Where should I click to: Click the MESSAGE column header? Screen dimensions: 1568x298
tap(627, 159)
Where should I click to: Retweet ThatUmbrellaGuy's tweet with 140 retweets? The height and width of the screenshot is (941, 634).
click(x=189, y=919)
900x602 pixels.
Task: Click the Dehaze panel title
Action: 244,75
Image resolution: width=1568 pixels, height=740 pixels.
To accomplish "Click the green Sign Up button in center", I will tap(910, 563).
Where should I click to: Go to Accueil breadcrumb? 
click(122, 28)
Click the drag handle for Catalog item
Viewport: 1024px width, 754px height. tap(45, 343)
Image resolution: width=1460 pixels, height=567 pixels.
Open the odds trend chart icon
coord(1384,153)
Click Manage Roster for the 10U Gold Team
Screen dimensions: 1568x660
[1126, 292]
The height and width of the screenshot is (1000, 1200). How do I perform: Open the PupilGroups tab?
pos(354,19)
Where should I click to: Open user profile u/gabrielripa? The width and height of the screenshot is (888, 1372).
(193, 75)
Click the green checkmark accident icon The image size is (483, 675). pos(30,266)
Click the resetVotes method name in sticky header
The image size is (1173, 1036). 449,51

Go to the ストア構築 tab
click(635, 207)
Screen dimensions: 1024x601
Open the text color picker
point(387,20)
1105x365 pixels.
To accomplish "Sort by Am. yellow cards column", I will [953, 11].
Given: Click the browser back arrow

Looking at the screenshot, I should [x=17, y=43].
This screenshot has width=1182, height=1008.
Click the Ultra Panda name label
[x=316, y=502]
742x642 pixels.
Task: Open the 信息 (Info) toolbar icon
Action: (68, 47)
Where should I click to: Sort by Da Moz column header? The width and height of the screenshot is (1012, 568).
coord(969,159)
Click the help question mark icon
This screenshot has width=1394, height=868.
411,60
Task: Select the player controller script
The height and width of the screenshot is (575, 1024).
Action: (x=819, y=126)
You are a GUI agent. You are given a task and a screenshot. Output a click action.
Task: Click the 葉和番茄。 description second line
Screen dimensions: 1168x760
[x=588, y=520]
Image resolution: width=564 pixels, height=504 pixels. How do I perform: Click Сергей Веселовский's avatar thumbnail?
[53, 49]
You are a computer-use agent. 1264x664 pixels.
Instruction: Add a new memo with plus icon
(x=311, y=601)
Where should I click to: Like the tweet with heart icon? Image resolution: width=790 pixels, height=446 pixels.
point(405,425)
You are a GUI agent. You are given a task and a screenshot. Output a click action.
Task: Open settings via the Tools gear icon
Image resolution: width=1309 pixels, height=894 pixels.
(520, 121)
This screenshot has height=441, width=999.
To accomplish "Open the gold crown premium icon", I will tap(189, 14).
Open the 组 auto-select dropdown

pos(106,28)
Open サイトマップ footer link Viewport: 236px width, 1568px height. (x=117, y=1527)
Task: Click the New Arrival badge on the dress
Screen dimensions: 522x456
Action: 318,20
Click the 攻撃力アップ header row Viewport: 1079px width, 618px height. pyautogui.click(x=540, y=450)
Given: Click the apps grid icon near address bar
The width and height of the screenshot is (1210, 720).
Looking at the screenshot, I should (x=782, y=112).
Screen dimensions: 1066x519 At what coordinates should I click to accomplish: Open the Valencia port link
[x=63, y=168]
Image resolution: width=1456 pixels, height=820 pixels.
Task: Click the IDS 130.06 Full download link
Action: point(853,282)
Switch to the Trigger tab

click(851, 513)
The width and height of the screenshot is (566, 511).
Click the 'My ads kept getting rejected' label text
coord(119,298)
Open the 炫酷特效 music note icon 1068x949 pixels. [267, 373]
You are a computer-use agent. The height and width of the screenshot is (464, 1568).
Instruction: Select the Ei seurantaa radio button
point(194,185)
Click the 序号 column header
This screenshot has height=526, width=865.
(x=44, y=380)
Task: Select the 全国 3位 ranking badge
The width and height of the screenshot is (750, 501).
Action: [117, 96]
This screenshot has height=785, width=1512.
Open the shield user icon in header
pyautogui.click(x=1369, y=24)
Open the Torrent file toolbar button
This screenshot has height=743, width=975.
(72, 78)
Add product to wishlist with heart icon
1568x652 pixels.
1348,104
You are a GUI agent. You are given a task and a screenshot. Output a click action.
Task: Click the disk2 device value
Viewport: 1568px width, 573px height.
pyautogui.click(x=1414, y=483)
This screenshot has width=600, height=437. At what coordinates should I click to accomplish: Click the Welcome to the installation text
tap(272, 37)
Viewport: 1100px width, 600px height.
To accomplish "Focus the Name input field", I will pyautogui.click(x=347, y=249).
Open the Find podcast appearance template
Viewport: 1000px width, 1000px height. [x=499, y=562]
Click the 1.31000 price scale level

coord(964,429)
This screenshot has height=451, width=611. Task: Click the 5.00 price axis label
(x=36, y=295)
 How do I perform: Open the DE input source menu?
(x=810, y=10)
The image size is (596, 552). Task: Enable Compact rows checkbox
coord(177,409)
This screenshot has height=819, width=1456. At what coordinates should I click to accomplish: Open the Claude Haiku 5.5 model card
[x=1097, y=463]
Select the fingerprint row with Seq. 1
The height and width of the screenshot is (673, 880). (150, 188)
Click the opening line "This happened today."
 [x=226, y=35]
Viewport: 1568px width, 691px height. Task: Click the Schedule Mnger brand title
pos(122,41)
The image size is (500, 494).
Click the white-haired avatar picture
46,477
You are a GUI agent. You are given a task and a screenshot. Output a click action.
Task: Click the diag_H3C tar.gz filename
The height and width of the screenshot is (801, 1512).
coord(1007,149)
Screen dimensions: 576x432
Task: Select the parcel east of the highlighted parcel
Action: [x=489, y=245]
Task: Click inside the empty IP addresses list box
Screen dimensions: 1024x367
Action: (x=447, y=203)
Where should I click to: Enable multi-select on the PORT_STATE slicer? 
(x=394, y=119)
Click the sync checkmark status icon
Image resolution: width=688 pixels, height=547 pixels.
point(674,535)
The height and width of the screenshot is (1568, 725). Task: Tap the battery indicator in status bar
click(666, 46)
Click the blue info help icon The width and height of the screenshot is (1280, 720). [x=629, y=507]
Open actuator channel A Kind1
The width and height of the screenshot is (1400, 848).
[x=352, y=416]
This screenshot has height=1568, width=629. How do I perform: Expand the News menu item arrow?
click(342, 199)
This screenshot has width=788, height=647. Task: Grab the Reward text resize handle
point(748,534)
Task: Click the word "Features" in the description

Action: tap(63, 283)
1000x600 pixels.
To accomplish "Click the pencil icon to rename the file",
# # # # #
Quote exactly the line containing "Viewport: 1568px width, 691px" and every later line through the end of the listing, and no other lines.

Task response:
Viewport: 1568px width, 691px height. Task: Click the Schedule Mnger brand title
pos(122,41)
The image size is (500, 494).
Click the white-haired avatar picture
46,477
You are a GUI agent. You are given a task and a screenshot. Output a click action.
Task: Click the diag_H3C tar.gz filename
The height and width of the screenshot is (801, 1512).
coord(1007,149)
Screen dimensions: 576x432
Task: Select the parcel east of the highlighted parcel
Action: [x=489, y=245]
Task: Click inside the empty IP addresses list box
Screen dimensions: 1024x367
Action: (x=447, y=203)
Where should I click to: Enable multi-select on the PORT_STATE slicer? 
(x=394, y=119)
Click the sync checkmark status icon
Image resolution: width=688 pixels, height=547 pixels.
point(674,535)
The height and width of the screenshot is (1568, 725). Task: Tap the battery indicator in status bar
click(666, 46)
Click the blue info help icon The width and height of the screenshot is (1280, 720). [x=629, y=507]
Open actuator channel A Kind1
The width and height of the screenshot is (1400, 848).
[x=352, y=416]
This screenshot has height=1568, width=629. How do I perform: Expand the News menu item arrow?
click(342, 199)
This screenshot has width=788, height=647. Task: Grab the Reward text resize handle
point(748,534)
Task: Click the word "Features" in the description

Action: tap(63, 283)
1000x600 pixels.
To accomplish "Click the pencil icon to rename the file",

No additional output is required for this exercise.